Celebrating 86th birthday of Ruskin Bond

The author of numerous novellas, short-story collections and non-fiction books, many of them classics. Among them are When I Was a Boy, Lone Fox Dancing, The Room on the Roof, A Flight of Pigeons and A Book of Simple Living. In 1993, he received Sahitya Akademi Award, in 1999 the Padma Shri and in 2014 the Padma Bhushan.

Ruskin Bond, born in Kausali, Punjab had a rough childhood. When he was eight years old, his mother separated from his father and married a Punjabi guy. Bond, was very close to his father and loved him a lot, he describes the period with his father as “the happiest times of his life.”

But, life had stored bitter plans for Ruskin, and he lost his father to Malaria at the age of 10.

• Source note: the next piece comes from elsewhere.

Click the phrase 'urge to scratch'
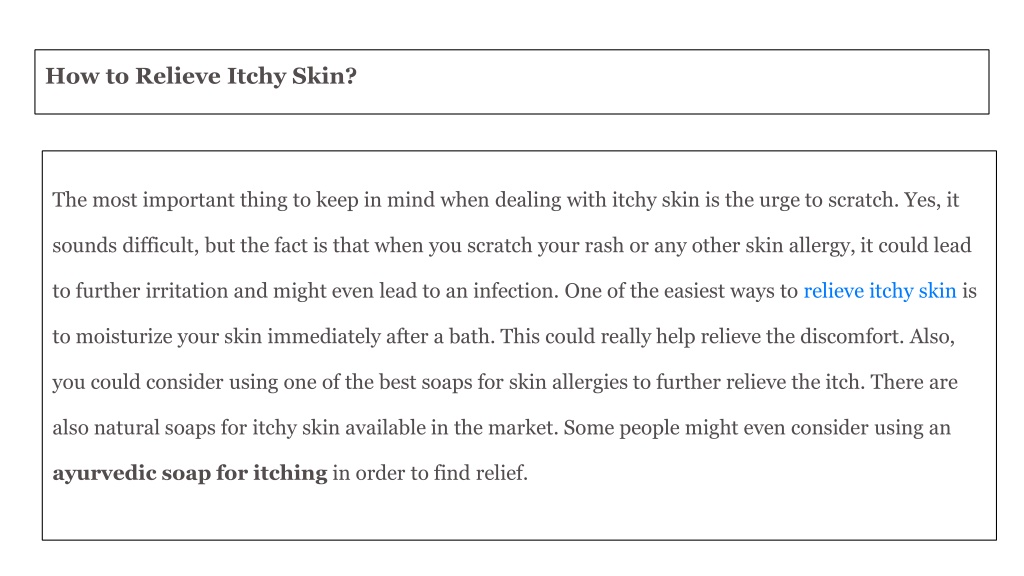point(829,200)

The Padma Bhushan Awardee, on his 86th birthday today launches a new book ‘Hop On:  My Adventures on Boats, Trains and Planes, by Talking Club (the children’s imprint of Speaking Tiger). The book will be released in an e-book format, which will be available on Amazon from 20th May onwards.

Talking about his recent book ‘Hop On:  My Adventures on Boats, Trains and Planes’, the synopsis reads:

‘Last night I dreamt I was an engine driver. I was in a smart blue uniform, and I was driving a toy train up the hills. Toot-toot! I pressed the merry whistle…’

A little boy goes riding on a boat. He has been told many fearful stories of sea monsters and strange sea creatures. But what really happens on the boat? Then he is taken high up, far above the land in a tiny plane. The pilot loves to take his plane up and down, diving and swooping. Is that fun? On a train, the boy goes slowly up a hill, amidst piles of snow, through an amazing winter land. But this is no ordinary train, for it is taking a whole load of schoolboys to their boarding school. Can such a train ride really be exciting?

Find out in this set of stories where a young Ruskin Bond travels by train, plane and boat, and tells us all the marvellous adventures from his childhood days. Charmingly illustrated, written in simple language that will delight younger readers, Hop On is the perfect introduction to the wonderful world of Ruskin Bond’s stories.

When talking about his work and the characters of his work, you must have come across his fictional character Rusty, if you religiously follow Ruskin Bond. For the uninitiated, the character of Rusty is very much similar to Ruskin Bond’s life. This fictional character of Ruskin Bond, offers a teenager’s perspective who is battling with his confusion about life, relationship, happiness and love.

The inspiration of the character Rusty, came when Ruskin Bond decided to write stories about his own past. ‘The Room on the Roof’, his first book which he wrote at the age of 17 is considered to his semi-autobiographical with Rusty being the protagonist.

On the eve of his 86th birthday, in a telephonic interview with Hindustan Times he said “Recently one kid asked me when I die, what I would like to be reborn as. I told him that I want to be reborn as a parrot on a mango tree…” he further shared with the Hindustan Times that as busy as ever he is writing his next book, this time amidst lockdown when the entire nation is complaining about something or the other, his lockdown diary, may likely be titled as ‘It is a Wonderful Life’. In his another Interview with The Indian Express, talking about the hard times going at the moment he said “It may also be a time to connect to ourselves. Maybe people will also get a chance to discover themselves in this enforced solitude, to become more thoughtful because we can’t rush around as we used to, and we must try and make life as simple as possible to be reasonably happy and avoid complications. To live within one’s means and not be overambitious, that’s the road to contentment, if not happiness. Of course, it may be tougher to make a living now for some time.” He further shared, “I have written some 10,000 words during the lockdown. They are partly philosophical, thoughts and observations. So far the title is, ‘Where have all the people gone?’ But that sounds rather pessimistic. I will perhaps change it to ‘Have a Wonderful Life’

The man who shaped the children literature and who ideologies are still loved by young adults. The man who hasn’t stopped loving and spreading love at the age of 86 and we wish he never stops.